Depois de um mês, a amizade esfriou. Bobby passou a frequentar menos a pequena e acolhedora sala de visitas dos Kidwell e, quando ia, Sue não parecia tão acolhedora. O mal estava em que ambos se esforçavam a lamentar e lembrar aquilo que, na realidade, queriam esquecer...”

“...O potencial assassino pode ser ativado, especialmente se algum desequilíbrio já se encontra presente, quando a futura vítima é inconscientemente percebida como figura-chave de alguma configuração traumática de seu passado. O comportamento, ou mesmo a simples presença desta figura, acrescenta uma tensão ao equilíbrio de forças que resulta numa súbita e extrema descarga de violência, semelhante à explosão de uma espoleta numa carga de dinamite...”

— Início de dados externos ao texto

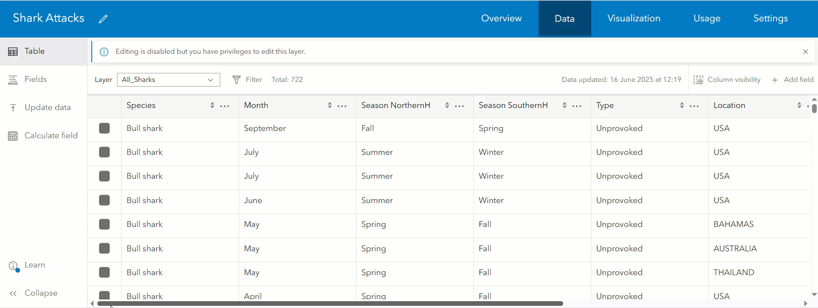The image size is (818, 308).
Task: Check the BAHAMAS row checkbox
Action: pyautogui.click(x=105, y=224)
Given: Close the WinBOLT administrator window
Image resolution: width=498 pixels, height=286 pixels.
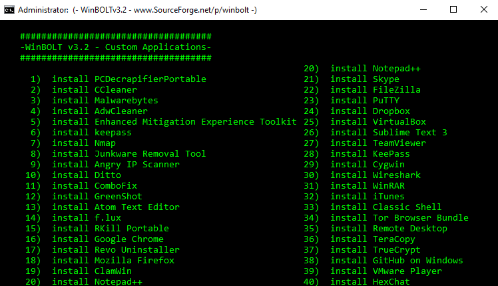Looking at the screenshot, I should click(483, 10).
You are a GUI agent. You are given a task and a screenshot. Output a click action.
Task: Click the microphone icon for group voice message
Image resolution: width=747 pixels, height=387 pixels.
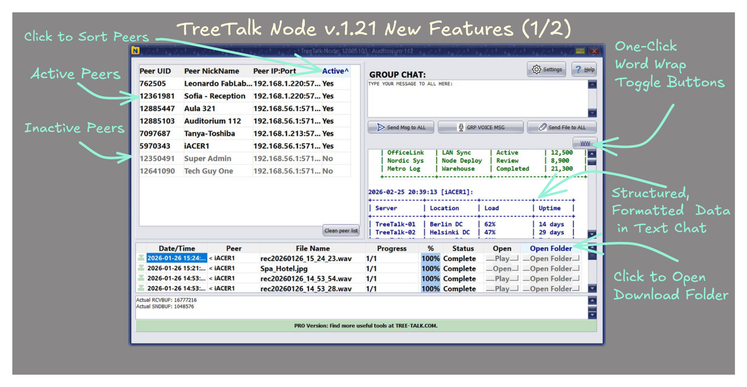[461, 127]
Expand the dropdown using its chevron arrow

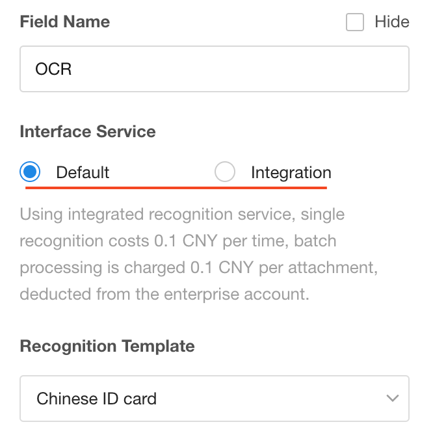pos(392,398)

“...Três dos assassinatos de Smith, obviamente, foram motivados pela lógica: Nancy, Kenyon e a mãe deles tinham de ser mortos porque o Sr. Clutter fora morto. Mas o Dr. Satten argumenta que, do ponto de vista psicológico, só o primeiro assassinato conta, e que, quando Smith atacou o Sr. Clutter, estava em ‘eclipse mental’, dentro de uma profunda escuridão esquizofrênica, pois não era um homem de carne e osso que ‘se descobrira subitamente destruindo’, mas uma ‘figura-chave em alguma configuração dramática em seu passado’: o pai?, as freiras no orfanato que o ridicularizavam e surravam? O sargento tão odiado? O encarregado do livramento condicional que lhe dera ordens de ‘não aparecer no Kansas?’ Um deles, ou todos eles”.

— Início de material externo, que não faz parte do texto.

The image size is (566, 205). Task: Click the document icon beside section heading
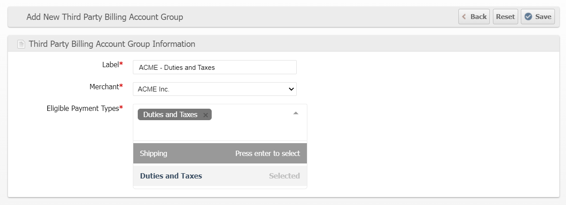coord(21,44)
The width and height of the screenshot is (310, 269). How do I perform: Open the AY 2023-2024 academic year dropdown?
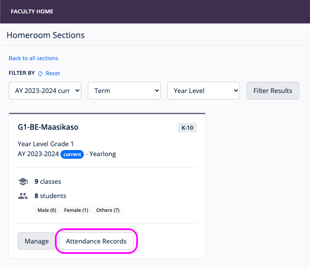pyautogui.click(x=45, y=91)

“Na confissão, Smith dissera: ‘Não queria fazer mal. Me parecia um cavalheiro muito distinto. De fala macia. Até a hora de cortar o pescoço dele eu achava isso’. Ou então para o amigo Don Cullivan: ‘Não foi nada que os Clutter tivessem feito. Nunca me fizeram nada. Como os outros fizeram. Como fizeram comigo a vida inteira. Vai ver os Clutter é que tinham de pagar por tudo’.”

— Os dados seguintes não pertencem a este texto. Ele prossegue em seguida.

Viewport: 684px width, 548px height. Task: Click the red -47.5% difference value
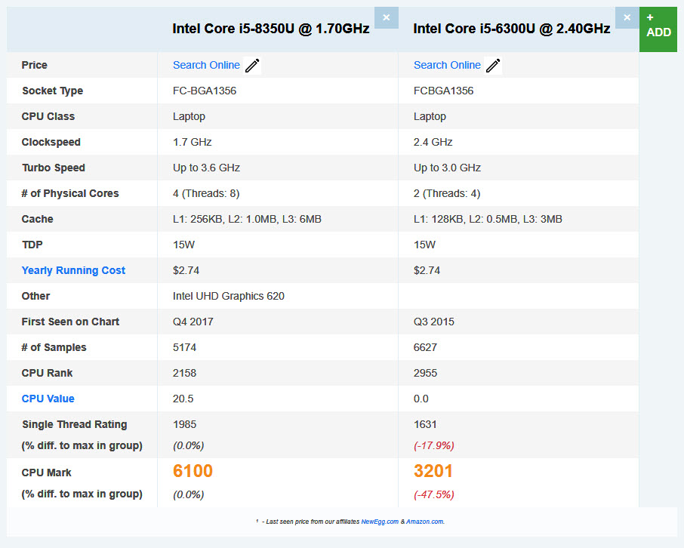tap(433, 494)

“– Mas pra idade dele nunca conheci ninguém tão inteligente. Uma verdadeira enciclopédia ambulante. Quando aquele menino lia um livro era pra valer. Claro que não sabia nada da vida. Eu sou um cara ignorante, menos no que diz respeito à vida. Já andei em cada rua que não era brincadeira não. Já vi homem branco ser açoitado. Vi criança nascer. Vi uma garota com menos de catorze anos ir pra cama com três caras ao mesmo tempo e merecer o dinheiro tirado deles todos. Uma vez caí de um navio a cinco milhas da costa: nadei cinco milhas vendo minha vida passar diante de mim a cada braçada. Uma vez apertei a mão do Presidente Truman no saguão do Hotel Muehlebach. Harry S. Truman. Quando trabalhava pro hospital dirigindo ambulância, vi todos os lados da vida – coisas de fazer um cachorro vomitar. Mas Andy? Não sabia nada: a não ser o que lia nos livros.”

“Passo, laço, máscaras. Mas antes de lhe ajeitarem a máscara, o prisioneiro cuspiu fora o chiclete na mão estendida do capelão. Dewey fechou os olhos. Manteve-os fechados até que ouviu o baque surdo anunciando um pescoço quebrado por corda. Como a maior parte dos agentes da lei dos Estados Unidos, Dewey tem certeza de que a pena de morte é um meio de intimidação ao crime violento. A execução anterior não o perturbara, pois nunca dera muita importância a Hickock, que lhe parecia apenas ‘um ladrãozinho ordinário’ que saíra da sua categoria, vazio, não valia nada. Mas Smith, embora fosse o verdadeiro assassino, despertava outra espécie de reação, pois Perry possuía a aura do animal ferido, da criatura exilada que o detetive não podia menosprezar. Lembrou-se do primeiro encontro com Perry, na sala de interrogatórios em Las Vegas: o menino-homem, quase anão, sentado na cadeira de metal, os pés em botas mal tocando no solo.
E foi o que viu, quando abriu de novo os olhos: os mesmos pés infantis, tortos, balançando.”